Garbage collectors are notoriously difficult to debug. One of the reasons for this is errors in the algorithm (or implementation) often do not manifest promptly. For example, if a collector has a leak (objects are incorrectly kept alive), then evidence of that leak may not become apparent until a long time after the collector first neglected to collect an object, and for some workloads, the error may not be evident at all. A perhaps more surprising example is that if an object is prematurely collected, programs often continue to run without apparently problems for a considerable time, perhaps because the affected object is rarely used by the program, or perhaps because the program is quite resilient to the content of the affected memory. Worse still, the root causes of errors like those above can often be very subtle and can be many levels of indirection prior to the garbage collector making an incorrect decision.
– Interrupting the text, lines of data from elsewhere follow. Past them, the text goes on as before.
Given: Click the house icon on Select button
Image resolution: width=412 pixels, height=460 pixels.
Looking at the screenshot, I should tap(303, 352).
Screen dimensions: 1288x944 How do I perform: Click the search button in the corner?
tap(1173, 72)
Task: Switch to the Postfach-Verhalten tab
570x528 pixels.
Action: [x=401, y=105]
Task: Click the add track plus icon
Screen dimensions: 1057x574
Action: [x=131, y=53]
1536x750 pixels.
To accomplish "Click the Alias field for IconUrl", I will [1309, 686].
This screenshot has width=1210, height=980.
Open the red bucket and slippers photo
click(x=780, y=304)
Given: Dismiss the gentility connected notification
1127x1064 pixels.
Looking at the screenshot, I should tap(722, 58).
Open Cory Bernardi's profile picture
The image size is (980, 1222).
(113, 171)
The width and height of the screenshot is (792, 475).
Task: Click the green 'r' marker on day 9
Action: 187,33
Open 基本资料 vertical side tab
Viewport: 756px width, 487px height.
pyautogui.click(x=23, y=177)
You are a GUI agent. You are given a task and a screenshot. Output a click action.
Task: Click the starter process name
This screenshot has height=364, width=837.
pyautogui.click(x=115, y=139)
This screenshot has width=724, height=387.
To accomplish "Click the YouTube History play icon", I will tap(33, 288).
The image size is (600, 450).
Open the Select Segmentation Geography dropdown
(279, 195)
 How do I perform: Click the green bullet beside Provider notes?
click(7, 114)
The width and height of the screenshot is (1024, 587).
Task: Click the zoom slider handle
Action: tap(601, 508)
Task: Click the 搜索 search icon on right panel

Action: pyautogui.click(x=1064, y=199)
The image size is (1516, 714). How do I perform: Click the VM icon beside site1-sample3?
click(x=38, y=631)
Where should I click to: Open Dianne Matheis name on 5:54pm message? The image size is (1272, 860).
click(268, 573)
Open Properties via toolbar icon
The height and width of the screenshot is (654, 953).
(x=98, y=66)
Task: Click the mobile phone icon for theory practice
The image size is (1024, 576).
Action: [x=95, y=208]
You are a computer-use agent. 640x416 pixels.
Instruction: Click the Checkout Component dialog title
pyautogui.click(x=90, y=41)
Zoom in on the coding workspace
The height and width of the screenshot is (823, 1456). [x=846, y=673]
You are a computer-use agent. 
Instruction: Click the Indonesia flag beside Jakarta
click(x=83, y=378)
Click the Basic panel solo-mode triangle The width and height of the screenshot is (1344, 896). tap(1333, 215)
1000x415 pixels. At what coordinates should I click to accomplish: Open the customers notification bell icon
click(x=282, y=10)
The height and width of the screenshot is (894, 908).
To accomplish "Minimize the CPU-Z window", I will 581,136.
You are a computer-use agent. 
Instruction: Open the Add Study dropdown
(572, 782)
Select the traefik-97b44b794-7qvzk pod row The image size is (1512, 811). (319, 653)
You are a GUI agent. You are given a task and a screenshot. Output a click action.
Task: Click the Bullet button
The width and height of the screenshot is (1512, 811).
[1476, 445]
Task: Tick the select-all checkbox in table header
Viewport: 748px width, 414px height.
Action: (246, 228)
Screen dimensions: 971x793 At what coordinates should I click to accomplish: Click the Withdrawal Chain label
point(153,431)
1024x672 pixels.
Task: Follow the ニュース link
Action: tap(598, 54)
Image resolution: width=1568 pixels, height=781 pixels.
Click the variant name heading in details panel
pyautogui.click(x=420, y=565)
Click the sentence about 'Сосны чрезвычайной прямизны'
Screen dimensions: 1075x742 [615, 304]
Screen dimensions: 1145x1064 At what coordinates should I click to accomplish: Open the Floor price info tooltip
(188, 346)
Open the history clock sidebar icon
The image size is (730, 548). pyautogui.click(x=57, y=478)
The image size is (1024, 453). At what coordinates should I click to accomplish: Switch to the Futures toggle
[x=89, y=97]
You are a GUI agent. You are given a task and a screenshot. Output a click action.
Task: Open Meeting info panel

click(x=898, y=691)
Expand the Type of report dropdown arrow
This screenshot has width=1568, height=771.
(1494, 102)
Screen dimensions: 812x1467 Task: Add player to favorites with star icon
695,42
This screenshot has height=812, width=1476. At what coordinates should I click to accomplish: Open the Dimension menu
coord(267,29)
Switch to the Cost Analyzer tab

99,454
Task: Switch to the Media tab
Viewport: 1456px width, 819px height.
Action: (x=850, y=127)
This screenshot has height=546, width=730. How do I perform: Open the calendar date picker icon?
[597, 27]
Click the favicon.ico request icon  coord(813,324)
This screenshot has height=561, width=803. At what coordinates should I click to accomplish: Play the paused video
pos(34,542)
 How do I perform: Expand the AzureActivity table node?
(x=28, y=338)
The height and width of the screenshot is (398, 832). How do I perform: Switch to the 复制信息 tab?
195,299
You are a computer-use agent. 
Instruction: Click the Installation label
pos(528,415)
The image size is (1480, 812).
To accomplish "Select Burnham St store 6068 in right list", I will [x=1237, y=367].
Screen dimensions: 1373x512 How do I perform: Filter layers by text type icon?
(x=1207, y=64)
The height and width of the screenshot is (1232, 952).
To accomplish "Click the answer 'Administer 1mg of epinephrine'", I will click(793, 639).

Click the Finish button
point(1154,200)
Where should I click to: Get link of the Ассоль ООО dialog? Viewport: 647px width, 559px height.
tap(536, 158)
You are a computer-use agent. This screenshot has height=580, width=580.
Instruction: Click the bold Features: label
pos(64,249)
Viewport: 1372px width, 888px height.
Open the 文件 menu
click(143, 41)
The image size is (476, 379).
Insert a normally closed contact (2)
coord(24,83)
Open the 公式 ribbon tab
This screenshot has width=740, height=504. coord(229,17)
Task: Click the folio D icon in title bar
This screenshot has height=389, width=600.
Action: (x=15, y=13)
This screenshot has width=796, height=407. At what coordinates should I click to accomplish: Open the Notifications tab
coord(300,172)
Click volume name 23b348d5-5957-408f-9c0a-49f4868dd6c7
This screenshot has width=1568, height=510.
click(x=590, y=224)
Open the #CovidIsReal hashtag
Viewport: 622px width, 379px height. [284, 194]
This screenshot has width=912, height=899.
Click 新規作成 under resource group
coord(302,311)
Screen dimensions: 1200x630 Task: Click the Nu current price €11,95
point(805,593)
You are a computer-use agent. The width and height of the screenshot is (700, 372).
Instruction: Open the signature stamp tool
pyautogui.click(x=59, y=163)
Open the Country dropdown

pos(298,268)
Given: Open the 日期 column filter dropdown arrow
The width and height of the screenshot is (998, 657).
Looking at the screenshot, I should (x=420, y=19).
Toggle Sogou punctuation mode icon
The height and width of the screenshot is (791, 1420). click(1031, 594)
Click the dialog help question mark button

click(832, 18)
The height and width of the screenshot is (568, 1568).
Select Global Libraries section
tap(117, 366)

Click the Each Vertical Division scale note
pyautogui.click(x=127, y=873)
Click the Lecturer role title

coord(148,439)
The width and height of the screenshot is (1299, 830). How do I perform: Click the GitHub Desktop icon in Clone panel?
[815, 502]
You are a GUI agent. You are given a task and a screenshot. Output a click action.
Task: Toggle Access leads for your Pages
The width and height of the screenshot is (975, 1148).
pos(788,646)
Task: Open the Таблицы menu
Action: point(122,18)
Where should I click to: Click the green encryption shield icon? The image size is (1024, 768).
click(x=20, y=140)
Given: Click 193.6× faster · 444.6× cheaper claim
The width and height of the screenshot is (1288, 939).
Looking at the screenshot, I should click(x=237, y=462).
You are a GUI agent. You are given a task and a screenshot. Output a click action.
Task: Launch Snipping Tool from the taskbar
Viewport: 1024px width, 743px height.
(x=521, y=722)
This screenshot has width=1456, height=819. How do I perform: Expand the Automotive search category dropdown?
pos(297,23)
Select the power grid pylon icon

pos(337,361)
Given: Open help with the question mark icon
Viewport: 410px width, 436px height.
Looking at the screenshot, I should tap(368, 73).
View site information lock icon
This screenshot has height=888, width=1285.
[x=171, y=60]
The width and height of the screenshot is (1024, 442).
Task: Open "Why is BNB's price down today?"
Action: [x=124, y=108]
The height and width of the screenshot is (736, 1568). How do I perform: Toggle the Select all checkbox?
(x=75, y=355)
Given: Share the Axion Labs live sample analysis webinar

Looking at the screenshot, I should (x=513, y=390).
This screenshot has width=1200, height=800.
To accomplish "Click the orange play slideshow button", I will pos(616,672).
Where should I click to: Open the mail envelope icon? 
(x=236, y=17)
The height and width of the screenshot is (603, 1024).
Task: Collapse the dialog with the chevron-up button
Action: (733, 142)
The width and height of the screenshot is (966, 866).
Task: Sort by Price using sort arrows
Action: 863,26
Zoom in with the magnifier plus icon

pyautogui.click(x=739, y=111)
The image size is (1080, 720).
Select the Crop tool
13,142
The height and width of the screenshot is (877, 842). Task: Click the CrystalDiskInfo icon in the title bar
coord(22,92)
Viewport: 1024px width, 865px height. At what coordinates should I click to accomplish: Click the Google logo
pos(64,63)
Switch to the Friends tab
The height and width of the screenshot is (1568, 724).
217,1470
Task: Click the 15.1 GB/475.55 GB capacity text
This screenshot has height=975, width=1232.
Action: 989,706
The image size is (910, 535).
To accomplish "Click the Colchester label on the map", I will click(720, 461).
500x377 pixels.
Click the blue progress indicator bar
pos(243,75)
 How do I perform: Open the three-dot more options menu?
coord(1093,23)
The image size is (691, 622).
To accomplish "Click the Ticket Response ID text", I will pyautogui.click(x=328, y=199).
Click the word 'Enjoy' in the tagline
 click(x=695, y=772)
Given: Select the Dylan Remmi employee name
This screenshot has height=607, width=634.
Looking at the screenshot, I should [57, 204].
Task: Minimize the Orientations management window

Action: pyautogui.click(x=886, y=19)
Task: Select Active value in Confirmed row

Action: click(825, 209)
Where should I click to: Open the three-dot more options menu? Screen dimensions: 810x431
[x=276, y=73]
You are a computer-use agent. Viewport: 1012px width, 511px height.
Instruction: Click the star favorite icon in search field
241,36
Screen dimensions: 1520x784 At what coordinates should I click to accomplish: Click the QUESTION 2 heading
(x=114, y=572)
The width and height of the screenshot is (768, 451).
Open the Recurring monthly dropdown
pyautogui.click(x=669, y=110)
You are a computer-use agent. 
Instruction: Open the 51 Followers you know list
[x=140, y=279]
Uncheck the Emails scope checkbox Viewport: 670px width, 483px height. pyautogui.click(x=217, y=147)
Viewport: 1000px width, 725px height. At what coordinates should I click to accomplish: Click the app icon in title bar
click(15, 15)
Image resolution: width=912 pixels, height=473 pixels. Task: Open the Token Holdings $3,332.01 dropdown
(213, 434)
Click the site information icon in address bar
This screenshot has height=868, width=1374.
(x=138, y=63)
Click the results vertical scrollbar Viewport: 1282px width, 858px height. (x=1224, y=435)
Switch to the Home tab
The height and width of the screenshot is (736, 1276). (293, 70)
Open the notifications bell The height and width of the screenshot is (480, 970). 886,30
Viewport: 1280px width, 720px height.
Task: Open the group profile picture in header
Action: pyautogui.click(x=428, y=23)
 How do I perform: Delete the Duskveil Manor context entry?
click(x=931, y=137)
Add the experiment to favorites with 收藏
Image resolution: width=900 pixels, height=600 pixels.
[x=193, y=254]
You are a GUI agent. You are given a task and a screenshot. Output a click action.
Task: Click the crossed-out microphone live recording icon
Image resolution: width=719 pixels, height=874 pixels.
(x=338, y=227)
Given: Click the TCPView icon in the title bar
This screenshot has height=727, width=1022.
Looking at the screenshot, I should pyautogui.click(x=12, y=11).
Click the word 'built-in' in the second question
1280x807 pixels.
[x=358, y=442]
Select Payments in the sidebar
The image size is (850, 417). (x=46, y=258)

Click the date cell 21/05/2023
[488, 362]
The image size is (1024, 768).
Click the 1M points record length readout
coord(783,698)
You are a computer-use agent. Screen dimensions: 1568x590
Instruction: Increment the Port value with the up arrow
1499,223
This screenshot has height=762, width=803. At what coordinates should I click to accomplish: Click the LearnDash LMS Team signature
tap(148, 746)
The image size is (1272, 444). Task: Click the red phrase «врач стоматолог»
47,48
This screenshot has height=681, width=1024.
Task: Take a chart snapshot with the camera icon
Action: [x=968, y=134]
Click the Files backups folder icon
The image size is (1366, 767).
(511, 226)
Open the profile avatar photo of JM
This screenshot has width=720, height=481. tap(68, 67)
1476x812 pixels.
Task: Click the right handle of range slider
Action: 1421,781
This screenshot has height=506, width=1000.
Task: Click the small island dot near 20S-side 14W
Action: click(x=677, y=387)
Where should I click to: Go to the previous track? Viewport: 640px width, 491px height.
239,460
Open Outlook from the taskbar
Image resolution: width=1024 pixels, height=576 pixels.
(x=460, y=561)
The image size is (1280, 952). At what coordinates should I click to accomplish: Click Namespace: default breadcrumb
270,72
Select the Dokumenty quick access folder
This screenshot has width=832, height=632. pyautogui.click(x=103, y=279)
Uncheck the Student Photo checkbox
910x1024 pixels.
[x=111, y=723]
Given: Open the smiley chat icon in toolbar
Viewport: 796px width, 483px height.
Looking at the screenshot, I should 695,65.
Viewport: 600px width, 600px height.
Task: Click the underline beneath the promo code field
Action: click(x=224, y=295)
Because garbage collectors are very low-level software, the above problems have generally been combatted using fairly primitive means. Above all, well-written collectors make extensive use of compile-time and run-time assertions that are designed to flag failures of preconditions earlier rather than later. Some sytems (like MMTK and V8) also implement validity checkers, which can be invoked at the command line. In the case of MMTk, the checker (sanity) takes the form of an extremely simple stop-the-world, whole-heap tracing collector that is entirely non-invasive because it uses its own metadata on the side. The premise is that the sanity collector is correct (with high confidence), and that it is therefore possible to identify some classes of error by comparing the work of the sanity collector and the production collector, by invoking the sanity collector before and after each garbage collection. If the sanity collector and production collector disagree about the liveness of an object, this indicates an error.

Record and replay debugging (also known as time travel debugging) is a technique whereby a buggy program can be deterministically replayed, and during that deterministic replay, the system can be heavily instrumented (at great performance overhead) to produce a complete log of all reads and writes of memory values. The results of this profile are then encoded in a spatio-temporal database, and then connected with a suitable modified IDE, allowing backwards-in-time queries to be made with respect to the state of any memory variable. The user can then go to a crash, and find out where (in the past execution) a particular value was written to memory. This is an extraordinarily powerful debugging technique, particularly for memory bugs, and particularly for bugs that have long paths between initial cause and their concrete manifestation.

This program will integrate the rr time-travel debugger into MMTk and demonstrate its use in debugging GC bugs.

Themes

Garbage collection
Debugging
Software engineering

Requirements

Coding This project will involve a modest amount of low-level systems coding in Rust and C++.

Project Length

This project should fit a one or two semester half time student project. Given the depth of the problem of debugging garbage collectors, this could be the beginning of a much larger (masters or PhD-length) project looking at debugging techniques for garbage collectors.

Project Outputs

The project should produce an important addition to MMTk, allowing seamless use of rr when debugging MMTk.